Laser frequency noise correction in LFM-based interferometric fiber-optic hydrophone array.

Abstract

In this paper, we propose a novel time-division multiplexed (TDM) array for a large-scale interferometric fiber-optic hydrophone system, in which we introduce a power-optimized reference probe and effectively reduce the additional white noise while correcting for light source frequency noise. Laser frequency noise usually introduces appreciable phase noise during demodulation of interferometric fiber-optic hydrophones. In the previous means, one would introduce an additional probe isolated from the environment in sensor array, and use it as a reference to calibrate the demodulation results of the other actual sensors. However, while correcting, the reference probe also introduces a large white noise. In our array, the echo of the reference probe is higher than the other sensors, thus solving this problem.
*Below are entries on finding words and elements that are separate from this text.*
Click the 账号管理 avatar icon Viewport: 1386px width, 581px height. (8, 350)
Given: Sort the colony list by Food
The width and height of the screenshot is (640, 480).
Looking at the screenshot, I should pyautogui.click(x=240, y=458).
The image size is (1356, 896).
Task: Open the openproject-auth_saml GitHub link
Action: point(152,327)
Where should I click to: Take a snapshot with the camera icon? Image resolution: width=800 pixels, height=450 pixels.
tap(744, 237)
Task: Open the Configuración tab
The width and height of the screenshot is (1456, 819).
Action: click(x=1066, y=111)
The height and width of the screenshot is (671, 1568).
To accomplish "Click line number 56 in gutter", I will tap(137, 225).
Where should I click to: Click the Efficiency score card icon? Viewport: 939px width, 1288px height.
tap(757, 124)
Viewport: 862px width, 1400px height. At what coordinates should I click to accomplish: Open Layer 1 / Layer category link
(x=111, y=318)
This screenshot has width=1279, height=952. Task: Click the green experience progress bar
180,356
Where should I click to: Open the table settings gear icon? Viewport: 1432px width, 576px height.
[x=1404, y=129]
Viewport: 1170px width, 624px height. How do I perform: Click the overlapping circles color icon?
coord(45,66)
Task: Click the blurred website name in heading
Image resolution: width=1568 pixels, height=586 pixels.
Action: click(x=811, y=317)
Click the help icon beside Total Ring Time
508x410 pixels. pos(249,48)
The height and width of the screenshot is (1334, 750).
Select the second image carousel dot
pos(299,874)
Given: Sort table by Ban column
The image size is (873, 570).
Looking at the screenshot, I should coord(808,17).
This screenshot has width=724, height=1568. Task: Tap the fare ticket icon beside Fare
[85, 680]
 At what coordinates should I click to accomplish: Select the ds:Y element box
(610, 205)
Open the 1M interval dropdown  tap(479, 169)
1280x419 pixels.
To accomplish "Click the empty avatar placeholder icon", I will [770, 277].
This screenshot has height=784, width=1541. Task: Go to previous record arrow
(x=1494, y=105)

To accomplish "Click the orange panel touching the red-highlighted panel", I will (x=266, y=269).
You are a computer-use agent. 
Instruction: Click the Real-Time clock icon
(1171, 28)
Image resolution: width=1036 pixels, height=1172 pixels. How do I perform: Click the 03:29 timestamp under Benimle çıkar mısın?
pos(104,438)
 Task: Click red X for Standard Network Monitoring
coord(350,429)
The novel array design is applied to our previously proposed fiber-optic hydrophone based on a linear frequency modulated (LFM) light source. Experiments show that the deterioration of phase noise floor caused by additional white noise is improved from at least 3 dB originally to within 1 dB. This paper analyzes the factors that need to be concerned for the successful implementation of correction algorithms in hydrophone systems based on LFM sources. Particular focus is given to the impact of the power optimization of reference probe on the white noise and the corrected phase noise. Our proposal allows a significant relaxation of the demanding linewidth requirement for interferometric hydrophone. It is shown that laser with linewidth of 338.06 MHz can replace that with 1.417 kHz in our new system, while achieves the same demodulation noise floor.